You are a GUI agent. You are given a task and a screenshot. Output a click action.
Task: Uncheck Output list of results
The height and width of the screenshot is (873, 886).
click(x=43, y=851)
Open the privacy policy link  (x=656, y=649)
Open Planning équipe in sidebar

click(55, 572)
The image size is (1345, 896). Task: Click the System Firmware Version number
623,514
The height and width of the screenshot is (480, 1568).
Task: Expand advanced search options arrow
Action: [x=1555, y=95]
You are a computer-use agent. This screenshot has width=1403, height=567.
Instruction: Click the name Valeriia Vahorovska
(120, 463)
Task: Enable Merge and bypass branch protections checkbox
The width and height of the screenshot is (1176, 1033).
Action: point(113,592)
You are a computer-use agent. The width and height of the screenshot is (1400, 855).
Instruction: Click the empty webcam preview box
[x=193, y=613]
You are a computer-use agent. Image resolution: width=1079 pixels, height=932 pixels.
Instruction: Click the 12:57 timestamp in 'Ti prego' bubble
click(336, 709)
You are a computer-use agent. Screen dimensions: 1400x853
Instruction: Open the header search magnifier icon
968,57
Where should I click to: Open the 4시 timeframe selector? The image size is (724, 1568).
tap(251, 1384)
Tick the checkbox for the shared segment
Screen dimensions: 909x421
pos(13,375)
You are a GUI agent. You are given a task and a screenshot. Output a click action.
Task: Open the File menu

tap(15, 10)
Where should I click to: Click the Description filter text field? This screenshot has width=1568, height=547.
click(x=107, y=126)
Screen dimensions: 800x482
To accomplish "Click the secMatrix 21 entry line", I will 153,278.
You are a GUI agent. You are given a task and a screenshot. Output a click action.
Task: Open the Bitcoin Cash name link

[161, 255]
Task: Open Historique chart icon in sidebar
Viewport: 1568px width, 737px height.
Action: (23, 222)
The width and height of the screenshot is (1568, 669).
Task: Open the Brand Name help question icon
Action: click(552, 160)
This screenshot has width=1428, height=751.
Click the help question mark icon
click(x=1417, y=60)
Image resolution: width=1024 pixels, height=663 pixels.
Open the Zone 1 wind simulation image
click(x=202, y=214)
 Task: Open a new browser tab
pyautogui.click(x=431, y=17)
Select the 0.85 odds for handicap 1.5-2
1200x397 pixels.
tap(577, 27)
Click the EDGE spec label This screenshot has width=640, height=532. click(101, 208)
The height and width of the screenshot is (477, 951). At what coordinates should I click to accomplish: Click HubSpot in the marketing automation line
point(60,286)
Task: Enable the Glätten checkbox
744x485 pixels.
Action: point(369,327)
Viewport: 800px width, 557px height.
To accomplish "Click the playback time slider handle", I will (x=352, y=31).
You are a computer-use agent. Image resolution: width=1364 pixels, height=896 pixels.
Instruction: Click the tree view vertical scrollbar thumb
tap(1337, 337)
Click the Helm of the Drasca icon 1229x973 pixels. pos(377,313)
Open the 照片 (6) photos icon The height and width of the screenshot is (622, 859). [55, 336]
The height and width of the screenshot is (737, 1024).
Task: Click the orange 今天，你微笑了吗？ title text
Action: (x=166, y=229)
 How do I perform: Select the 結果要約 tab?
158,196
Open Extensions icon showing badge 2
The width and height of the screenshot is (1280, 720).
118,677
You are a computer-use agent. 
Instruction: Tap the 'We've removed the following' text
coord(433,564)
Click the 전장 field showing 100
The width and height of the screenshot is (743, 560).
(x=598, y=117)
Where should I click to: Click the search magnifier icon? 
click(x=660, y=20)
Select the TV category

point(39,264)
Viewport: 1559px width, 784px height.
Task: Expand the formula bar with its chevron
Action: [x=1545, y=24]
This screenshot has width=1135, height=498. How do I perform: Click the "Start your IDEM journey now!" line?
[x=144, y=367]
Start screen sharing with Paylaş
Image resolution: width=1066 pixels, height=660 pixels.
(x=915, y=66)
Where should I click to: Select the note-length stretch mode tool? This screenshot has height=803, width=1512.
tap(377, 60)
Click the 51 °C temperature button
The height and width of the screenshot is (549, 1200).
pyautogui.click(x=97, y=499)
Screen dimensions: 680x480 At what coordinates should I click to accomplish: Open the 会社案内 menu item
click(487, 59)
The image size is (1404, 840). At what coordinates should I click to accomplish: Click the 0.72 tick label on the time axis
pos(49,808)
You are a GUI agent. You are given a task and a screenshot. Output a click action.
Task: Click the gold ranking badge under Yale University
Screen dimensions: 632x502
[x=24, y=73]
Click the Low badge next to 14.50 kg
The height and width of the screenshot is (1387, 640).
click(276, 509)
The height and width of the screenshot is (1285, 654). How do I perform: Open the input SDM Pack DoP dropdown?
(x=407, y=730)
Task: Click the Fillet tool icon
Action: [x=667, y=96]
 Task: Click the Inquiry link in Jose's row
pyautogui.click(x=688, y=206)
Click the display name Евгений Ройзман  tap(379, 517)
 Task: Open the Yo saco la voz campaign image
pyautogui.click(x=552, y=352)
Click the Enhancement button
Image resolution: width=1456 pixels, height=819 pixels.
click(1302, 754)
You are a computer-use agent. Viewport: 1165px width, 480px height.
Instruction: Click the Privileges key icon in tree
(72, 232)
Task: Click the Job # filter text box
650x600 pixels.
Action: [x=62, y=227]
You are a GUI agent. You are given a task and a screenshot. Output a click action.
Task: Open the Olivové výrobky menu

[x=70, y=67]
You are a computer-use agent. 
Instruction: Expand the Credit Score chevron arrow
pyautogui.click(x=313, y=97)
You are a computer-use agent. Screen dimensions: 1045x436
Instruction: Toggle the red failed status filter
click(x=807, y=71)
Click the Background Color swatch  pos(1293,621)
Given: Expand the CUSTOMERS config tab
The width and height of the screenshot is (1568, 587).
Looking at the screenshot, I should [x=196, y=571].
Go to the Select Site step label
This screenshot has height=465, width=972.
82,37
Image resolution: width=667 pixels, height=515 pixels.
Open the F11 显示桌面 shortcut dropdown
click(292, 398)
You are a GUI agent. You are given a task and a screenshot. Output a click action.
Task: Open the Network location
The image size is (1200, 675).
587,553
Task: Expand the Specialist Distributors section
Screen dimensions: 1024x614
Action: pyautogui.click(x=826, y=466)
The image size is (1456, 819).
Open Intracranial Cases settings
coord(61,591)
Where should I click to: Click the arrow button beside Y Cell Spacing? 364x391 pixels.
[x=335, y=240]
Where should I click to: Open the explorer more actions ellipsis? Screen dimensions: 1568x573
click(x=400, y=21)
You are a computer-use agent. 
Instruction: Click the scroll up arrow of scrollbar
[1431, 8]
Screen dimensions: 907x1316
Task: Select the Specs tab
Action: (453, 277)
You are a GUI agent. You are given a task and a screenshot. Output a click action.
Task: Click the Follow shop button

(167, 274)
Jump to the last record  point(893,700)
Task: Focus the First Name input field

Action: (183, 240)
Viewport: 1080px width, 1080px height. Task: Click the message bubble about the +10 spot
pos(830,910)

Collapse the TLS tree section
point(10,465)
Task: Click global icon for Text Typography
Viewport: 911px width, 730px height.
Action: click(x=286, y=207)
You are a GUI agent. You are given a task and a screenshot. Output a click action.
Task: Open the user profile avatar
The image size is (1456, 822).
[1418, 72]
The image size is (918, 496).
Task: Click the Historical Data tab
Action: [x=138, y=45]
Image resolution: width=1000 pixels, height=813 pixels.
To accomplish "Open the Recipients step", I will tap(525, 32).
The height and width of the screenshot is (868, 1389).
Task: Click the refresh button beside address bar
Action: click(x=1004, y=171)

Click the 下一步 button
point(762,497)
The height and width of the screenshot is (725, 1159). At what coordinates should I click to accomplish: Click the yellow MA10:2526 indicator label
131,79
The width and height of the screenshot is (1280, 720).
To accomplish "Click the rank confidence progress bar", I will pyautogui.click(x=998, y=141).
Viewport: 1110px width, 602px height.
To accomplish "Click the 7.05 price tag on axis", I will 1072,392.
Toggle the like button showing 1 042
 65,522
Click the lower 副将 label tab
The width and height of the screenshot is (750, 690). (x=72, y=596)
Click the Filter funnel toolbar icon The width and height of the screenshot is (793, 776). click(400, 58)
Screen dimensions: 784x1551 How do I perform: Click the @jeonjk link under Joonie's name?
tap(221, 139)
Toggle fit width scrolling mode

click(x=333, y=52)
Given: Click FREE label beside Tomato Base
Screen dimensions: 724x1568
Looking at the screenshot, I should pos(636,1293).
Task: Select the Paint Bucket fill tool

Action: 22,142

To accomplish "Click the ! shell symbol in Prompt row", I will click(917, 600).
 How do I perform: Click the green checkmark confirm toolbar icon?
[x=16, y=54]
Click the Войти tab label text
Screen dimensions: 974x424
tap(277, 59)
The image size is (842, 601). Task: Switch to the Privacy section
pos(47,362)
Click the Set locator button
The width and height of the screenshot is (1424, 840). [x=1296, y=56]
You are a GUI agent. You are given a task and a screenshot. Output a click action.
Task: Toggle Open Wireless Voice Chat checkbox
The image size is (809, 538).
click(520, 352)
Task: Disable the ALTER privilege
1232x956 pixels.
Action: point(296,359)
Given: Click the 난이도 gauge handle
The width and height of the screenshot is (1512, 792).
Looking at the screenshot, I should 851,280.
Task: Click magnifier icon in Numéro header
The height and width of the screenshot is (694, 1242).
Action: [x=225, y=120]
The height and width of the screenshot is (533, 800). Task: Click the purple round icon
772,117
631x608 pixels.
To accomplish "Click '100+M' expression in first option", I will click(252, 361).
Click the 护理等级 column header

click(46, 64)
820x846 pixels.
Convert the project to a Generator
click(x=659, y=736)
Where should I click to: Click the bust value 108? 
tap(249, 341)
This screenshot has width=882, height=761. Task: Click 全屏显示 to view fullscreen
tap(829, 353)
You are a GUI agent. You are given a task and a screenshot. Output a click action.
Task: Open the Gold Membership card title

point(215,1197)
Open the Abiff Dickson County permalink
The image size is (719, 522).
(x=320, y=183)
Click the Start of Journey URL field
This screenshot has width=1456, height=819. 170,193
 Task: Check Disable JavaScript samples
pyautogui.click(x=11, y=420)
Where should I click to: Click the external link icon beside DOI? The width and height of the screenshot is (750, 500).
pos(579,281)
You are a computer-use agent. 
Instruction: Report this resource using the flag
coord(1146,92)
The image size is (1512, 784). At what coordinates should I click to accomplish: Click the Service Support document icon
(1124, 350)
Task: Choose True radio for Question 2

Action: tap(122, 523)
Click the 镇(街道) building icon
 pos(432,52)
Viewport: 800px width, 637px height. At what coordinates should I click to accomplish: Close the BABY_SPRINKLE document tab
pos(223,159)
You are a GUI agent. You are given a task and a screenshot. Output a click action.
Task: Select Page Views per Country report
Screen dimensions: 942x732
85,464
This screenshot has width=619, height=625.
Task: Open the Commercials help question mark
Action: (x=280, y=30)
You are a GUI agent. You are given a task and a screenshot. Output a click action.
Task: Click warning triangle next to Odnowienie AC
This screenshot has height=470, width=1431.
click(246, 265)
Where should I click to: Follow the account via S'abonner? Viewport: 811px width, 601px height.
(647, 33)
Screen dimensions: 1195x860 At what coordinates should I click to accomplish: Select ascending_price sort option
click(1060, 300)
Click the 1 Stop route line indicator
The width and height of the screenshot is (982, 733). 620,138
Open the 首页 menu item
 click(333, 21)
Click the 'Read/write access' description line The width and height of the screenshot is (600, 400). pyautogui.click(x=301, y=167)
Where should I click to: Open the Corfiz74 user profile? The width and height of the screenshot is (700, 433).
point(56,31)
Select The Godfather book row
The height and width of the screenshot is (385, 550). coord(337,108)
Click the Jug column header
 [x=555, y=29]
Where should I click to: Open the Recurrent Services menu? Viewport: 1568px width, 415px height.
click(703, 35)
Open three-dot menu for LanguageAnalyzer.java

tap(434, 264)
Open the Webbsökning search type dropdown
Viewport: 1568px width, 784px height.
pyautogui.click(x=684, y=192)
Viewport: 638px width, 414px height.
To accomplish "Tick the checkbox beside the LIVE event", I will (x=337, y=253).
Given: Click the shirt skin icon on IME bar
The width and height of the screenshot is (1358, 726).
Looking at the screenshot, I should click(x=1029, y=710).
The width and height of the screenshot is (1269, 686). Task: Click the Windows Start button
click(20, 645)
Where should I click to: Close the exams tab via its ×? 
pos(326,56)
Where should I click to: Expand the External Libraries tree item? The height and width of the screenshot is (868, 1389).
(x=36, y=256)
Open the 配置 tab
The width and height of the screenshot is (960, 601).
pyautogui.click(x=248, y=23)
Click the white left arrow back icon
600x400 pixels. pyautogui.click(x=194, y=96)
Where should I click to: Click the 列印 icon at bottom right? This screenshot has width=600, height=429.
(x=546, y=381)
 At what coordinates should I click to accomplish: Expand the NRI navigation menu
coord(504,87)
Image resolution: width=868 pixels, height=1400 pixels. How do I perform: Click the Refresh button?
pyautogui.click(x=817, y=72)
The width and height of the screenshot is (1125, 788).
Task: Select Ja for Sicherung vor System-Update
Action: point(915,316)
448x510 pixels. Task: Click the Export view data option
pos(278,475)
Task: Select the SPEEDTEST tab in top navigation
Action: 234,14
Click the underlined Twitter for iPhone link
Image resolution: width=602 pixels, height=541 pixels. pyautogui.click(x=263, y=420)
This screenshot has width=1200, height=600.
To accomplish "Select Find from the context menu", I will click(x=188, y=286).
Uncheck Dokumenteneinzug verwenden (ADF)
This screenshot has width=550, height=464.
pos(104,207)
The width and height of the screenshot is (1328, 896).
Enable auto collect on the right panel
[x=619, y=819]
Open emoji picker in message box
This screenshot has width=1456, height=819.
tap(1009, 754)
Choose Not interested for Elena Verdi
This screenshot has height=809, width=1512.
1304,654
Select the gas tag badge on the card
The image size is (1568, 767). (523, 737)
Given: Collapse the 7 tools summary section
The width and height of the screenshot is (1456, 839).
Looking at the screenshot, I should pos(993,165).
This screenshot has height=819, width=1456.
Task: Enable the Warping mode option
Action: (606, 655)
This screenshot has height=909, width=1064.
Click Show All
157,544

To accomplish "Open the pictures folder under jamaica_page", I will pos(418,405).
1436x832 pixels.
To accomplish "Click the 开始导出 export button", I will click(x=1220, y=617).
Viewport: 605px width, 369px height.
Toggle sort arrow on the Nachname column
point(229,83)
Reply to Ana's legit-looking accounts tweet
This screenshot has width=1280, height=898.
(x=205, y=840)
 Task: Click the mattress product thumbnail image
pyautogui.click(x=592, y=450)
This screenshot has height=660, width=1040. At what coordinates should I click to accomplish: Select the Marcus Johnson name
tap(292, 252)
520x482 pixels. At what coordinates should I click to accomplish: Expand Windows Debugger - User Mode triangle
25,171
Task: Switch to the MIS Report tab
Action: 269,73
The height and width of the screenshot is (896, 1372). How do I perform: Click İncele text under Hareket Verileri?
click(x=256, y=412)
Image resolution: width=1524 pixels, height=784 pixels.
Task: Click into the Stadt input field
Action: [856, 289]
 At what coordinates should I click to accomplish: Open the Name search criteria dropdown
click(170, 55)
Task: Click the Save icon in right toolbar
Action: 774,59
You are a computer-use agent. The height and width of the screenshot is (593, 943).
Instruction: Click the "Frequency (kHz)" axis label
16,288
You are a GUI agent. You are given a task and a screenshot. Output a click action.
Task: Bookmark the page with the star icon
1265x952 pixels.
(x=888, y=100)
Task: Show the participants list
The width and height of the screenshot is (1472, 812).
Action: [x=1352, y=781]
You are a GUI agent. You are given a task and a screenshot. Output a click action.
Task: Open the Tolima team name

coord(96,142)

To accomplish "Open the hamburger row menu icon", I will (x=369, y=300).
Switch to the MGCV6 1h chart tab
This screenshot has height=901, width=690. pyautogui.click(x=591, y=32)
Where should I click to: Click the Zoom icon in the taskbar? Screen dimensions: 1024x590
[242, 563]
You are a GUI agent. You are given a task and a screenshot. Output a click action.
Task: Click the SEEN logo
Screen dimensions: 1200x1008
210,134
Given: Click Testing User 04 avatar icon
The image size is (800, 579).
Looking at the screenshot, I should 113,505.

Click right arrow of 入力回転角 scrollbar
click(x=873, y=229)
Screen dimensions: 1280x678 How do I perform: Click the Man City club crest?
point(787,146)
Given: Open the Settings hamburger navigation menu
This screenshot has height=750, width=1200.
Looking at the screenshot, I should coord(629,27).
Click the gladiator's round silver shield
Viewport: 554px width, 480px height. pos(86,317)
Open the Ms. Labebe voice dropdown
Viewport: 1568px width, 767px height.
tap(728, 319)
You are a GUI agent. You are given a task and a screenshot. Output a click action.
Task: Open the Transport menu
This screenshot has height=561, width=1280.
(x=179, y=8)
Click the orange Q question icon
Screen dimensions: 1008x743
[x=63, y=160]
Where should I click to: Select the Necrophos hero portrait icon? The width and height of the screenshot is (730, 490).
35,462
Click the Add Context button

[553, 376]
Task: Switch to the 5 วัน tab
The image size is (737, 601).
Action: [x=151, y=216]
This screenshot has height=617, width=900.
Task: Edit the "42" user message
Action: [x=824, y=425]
----
Transcribe every line from the one containing "Viewport: 1080px width, 1080px" down through the one containing "Click the Filter", reproducing them without any change.

Viewport: 1080px width, 1080px height. Task: Click the message bubble about the +10 spot
pos(830,910)

Collapse the TLS tree section
point(10,465)
Task: Click global icon for Text Typography
Viewport: 911px width, 730px height.
Action: click(x=286, y=207)
You are a GUI agent. You are given a task and a screenshot. Output a click action.
Task: Open the user profile avatar
The image size is (1456, 822).
[1418, 72]
The image size is (918, 496).
Task: Click the Historical Data tab
Action: [x=138, y=45]
Image resolution: width=1000 pixels, height=813 pixels.
To accomplish "Open the Recipients step", I will tap(525, 32).
The height and width of the screenshot is (868, 1389).
Task: Click the refresh button beside address bar
Action: click(x=1004, y=171)

Click the 下一步 button
point(762,497)
The height and width of the screenshot is (725, 1159). At what coordinates should I click to accomplish: Click the yellow MA10:2526 indicator label
131,79
The width and height of the screenshot is (1280, 720).
To accomplish "Click the rank confidence progress bar", I will pyautogui.click(x=998, y=141).
Viewport: 1110px width, 602px height.
To accomplish "Click the 7.05 price tag on axis", I will 1072,392.
Toggle the like button showing 1 042
 65,522
Click the lower 副将 label tab
The width and height of the screenshot is (750, 690). (x=72, y=596)
Click the Filter funnel toolbar icon The width and height of the screenshot is (793, 776). click(400, 58)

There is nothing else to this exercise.